In a way, open innovation is nothing new. Pharmaceutical firms, but also companies from many other industries have long worked with independent academics or specialized research companies during the research phase of the products. But these cooperations are governed by elaborate contracts with extensive disclosure and other legal agreements. The term open innovation rather describes a culture of opening up a company’s innovation process to outsiders.

A key aspect is the ownership of ideas and innovations. Businesses are often cautious of introducing open innovation, fearing that everybody can then use their ideas. In turn, outside communities and experts are also cautiously watching whether a company just tries to use them to outsource its research efforts and not pay for it. For example in software development, open licensing allows everybody to use the code that has been jointly developed and make more changes to it. Here, a company needs to calculate whether its still pays off to publish its source code. Large IT and software companies benefit when small companies develop add-on applications based on the open source code of an operating system. This makes their entire eco-system of products – others of which need to be paid for – more valuable to customers, making it less likely they will switch to competitors. One example are manufacturers of smart-phones.
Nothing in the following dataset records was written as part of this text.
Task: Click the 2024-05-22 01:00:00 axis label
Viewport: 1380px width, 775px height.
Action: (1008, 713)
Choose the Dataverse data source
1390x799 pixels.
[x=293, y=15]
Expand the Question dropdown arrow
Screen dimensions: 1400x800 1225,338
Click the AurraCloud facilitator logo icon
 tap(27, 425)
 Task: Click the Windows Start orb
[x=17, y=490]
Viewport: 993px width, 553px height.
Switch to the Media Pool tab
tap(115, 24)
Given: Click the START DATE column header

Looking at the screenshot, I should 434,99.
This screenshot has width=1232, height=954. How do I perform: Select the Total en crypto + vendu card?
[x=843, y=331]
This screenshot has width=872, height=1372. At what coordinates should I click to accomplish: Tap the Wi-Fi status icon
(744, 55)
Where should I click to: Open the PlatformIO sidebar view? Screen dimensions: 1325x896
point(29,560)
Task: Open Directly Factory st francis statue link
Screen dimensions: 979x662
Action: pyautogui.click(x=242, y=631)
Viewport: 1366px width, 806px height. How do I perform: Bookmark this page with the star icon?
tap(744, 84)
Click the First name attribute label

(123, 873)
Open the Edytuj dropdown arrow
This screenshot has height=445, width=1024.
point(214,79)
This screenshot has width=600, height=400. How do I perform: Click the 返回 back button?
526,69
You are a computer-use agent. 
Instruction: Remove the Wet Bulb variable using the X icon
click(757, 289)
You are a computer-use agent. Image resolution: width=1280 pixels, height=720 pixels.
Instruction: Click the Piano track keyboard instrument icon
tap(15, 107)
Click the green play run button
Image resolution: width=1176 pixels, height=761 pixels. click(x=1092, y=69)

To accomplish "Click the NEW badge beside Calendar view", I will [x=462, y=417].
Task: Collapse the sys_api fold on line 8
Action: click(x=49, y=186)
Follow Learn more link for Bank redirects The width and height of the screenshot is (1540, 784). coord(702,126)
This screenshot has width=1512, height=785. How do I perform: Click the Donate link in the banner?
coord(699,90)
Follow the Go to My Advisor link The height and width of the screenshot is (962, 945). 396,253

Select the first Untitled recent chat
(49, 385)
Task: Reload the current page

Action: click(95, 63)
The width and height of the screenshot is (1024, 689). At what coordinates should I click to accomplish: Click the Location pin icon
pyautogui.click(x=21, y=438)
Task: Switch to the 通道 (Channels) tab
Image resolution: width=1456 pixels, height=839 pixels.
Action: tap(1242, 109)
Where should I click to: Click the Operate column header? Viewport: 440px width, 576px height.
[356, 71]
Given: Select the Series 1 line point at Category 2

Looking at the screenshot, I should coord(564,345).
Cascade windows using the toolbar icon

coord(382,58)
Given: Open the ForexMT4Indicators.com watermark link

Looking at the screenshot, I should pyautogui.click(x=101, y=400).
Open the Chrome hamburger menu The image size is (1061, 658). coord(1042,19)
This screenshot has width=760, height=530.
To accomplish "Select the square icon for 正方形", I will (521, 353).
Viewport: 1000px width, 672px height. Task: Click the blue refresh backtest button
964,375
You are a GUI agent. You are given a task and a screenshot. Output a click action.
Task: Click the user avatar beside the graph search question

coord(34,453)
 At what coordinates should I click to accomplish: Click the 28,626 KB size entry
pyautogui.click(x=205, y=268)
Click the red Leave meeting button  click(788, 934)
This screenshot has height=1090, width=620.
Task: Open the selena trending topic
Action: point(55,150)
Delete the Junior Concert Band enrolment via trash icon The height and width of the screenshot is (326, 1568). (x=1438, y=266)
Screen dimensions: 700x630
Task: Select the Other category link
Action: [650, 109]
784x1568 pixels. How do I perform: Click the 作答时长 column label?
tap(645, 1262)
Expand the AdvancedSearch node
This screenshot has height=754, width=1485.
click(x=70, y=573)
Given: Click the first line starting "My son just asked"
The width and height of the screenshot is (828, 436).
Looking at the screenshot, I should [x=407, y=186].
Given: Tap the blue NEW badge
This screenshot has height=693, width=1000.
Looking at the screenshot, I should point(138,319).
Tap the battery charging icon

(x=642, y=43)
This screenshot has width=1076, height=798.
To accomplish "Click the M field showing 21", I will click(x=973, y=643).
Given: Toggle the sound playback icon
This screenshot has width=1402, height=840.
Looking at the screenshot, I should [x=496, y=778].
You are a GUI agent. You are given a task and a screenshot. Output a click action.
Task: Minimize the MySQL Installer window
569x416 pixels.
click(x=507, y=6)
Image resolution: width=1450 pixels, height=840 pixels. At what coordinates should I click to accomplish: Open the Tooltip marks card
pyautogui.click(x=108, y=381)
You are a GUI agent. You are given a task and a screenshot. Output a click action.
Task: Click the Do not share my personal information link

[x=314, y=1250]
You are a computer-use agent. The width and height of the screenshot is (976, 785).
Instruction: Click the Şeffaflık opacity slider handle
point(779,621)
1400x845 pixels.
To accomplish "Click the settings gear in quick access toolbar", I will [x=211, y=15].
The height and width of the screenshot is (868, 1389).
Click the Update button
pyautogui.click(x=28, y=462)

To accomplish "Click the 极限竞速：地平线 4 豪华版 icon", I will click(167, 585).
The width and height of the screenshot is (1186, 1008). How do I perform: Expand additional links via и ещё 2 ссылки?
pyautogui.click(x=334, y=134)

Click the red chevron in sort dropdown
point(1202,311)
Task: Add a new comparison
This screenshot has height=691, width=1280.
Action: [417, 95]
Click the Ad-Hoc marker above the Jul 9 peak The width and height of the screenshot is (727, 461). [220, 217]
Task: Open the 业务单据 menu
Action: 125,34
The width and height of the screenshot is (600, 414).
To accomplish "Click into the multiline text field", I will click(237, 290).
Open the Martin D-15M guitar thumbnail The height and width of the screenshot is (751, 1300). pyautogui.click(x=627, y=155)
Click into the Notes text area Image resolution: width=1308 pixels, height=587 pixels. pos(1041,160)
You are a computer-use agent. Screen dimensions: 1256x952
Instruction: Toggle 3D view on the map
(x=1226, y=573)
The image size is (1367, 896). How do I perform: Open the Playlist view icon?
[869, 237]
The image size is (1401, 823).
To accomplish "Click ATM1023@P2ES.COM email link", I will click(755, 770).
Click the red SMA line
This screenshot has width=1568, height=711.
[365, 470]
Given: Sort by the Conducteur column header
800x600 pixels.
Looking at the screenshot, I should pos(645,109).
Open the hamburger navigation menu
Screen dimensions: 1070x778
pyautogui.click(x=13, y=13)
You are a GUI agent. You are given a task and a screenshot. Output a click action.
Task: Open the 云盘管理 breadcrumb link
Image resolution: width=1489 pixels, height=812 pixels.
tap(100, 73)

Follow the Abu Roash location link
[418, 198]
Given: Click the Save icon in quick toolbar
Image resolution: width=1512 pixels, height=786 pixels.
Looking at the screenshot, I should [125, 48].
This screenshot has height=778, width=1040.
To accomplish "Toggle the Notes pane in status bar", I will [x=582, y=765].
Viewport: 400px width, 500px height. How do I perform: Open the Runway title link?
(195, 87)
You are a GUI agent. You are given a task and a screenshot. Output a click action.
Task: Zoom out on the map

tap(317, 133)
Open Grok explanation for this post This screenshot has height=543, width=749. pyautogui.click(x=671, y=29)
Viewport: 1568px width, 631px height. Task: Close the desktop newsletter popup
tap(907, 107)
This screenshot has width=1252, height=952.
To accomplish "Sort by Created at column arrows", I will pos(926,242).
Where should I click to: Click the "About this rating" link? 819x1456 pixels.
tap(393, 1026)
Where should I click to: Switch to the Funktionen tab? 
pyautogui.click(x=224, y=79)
From a business perspective, open innovation might not make sense for each and every product that a company has in its portfolio. This is particularly true in the wide range of companies between small start-ups that often bet on open innovation and large corporations that have the cloud to attract additional business onto their open benchmark platforms. A product might be so far ahead of the competition that publishing its inner workings might only help the competition catch up. Not all products are equally suitable for outside input: Everybody can say whether he likes the design of a consumer product and give feedback on teething problems that the manufacturer can then solve as the product cycle evolves. But when pharmaceutical companies publish their research findings in areas where they got stuck, still only a few outside experts might have the knowledge required to advance the research.

There are many shades in between these two extremes. But the decision whether or not to introduce open innovation to a company’s business model in many cases still does not depend on a cool-headed answer to the simple question: what’s in it for my business? In many cases the decision is still influenced by a culture that places guarding one’s knowledge above a broad-based innovation process.